Serologische Methoden sind unerlässlich, um etwa positive RT-PCR Ergebnisse zu bestätigen oder bei negativen Resultaten eine Infektion gänzlich auszuschließen. Für großflächig angelegte epidemiologische Untersuchungen und Überwachung der Seroprävalenz humaner Coronaviren im großen Maßstab, sollten immunologische Testverfahren weiter entwickelt werden.

3.4 Nachweis erregerspezifischer T-Zellen

Der Nachweis erregerspezifischer Lymphozyten bei viralen Erkrankungen gilt als sehr effiziente Methode, um Aufschlüsse über eine akute oder bereits überwundene Infektion zu erhalten.
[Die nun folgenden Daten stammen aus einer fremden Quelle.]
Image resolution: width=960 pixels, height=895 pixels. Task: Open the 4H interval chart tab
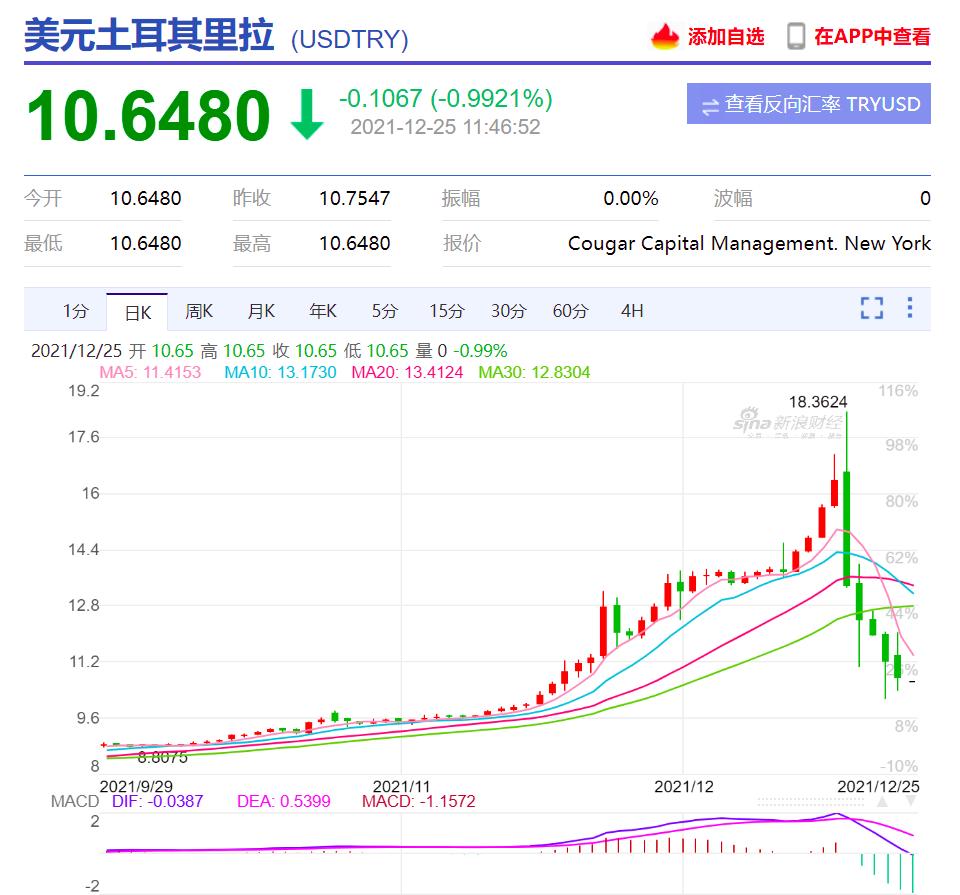tap(632, 311)
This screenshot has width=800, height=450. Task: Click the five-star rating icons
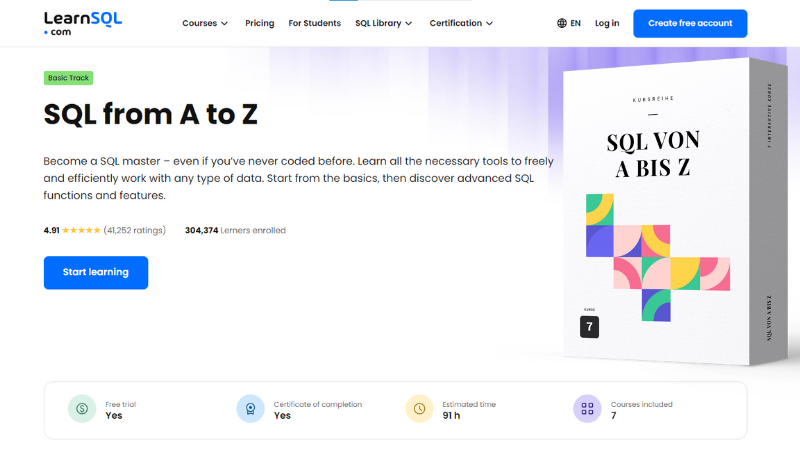[x=81, y=230]
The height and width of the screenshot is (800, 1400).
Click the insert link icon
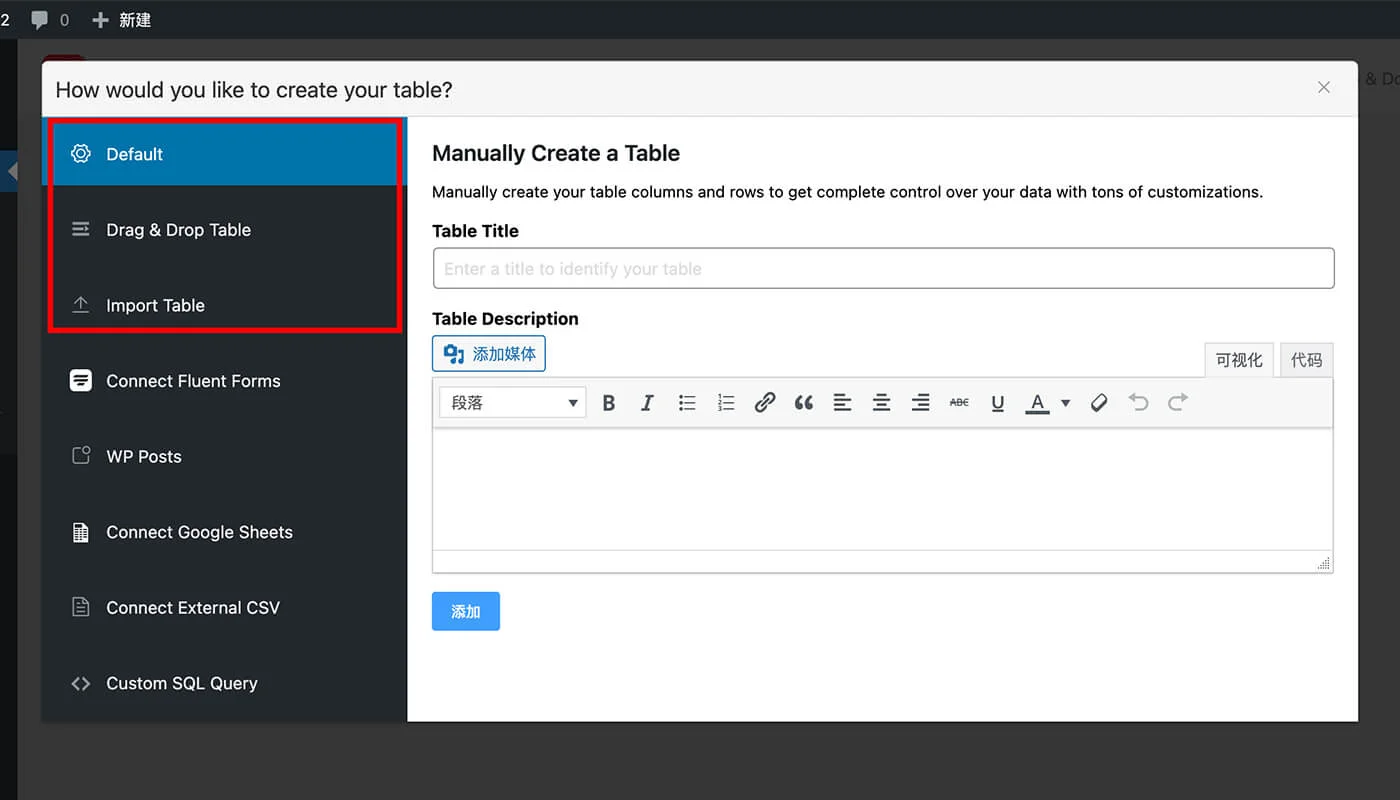click(x=765, y=403)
T-Zellen lassen sich allgemein in zwei Klassen unterteilen. T-Helferzellen sind durch Expression von CD4-Molekülen auf ihrer Oberfläche charakterisiert. Sie können von antigenpräsentierenden Zellen (APZ; Makrophagen, dendritische Zellen, B-Lymphozyten) aufgenommene, prozessierte und als Peptide auf HLA-Klasse-II-Molekülen geladene Antigene erkennen. Die dadurch aktivierten T-Helferzellen steuern die zelluläre Immunantwort durch Produktion von TNF - -2 (TH 1-Subtyp) und aktivieren den humoralen Arm des Immunsystems durch Sezernierung von IL-4, IL-5, IL-6, IL-10 und IL-13 (TH2-Subtyp). CD8⁺ zytotoxische T-Zellen hingegen lysieren ihre Zielzellen. Sie erkennen in Assoziation mit HLA-Klasse-I-Molekülen lineare Epitope endogener Herkunft, die also von der Zelle selbst oder von intrazellulären Parasiten, wie etwa Viren, synthetisiert wurden. HLA-Klasse-I assoziierte Peptide besitzen eine Länge von nur 8-11 Aminosäuren, während auf HLA-Klasse-II-Moleküle geladene Peptide meist 12-16 AS umfassen (Zinkernagl, 2005). Die T-Zellantwort ist somit äußerst spezifisch. Für jedes HLA-Molekül existieren mehrere Allele und in der Regel wird ein bestimmtes Peptid nur von einem einzigen HLA-Typ präsentiert. Einerseits wird hierdurch die Spezifität weiter erhöht, andererseits aber auch die Kenntnis des HLA-Genotyps des Patienten und die Verfügbarkeit des entsprechenden Peptids vorausgesetzt. Diese HLA-Restriktion kann durch den Einsatz vollständiger viraler Proteine, worauf meist mehrere Epitope vorhanden sind, umgangen werden (Barabas, 2007).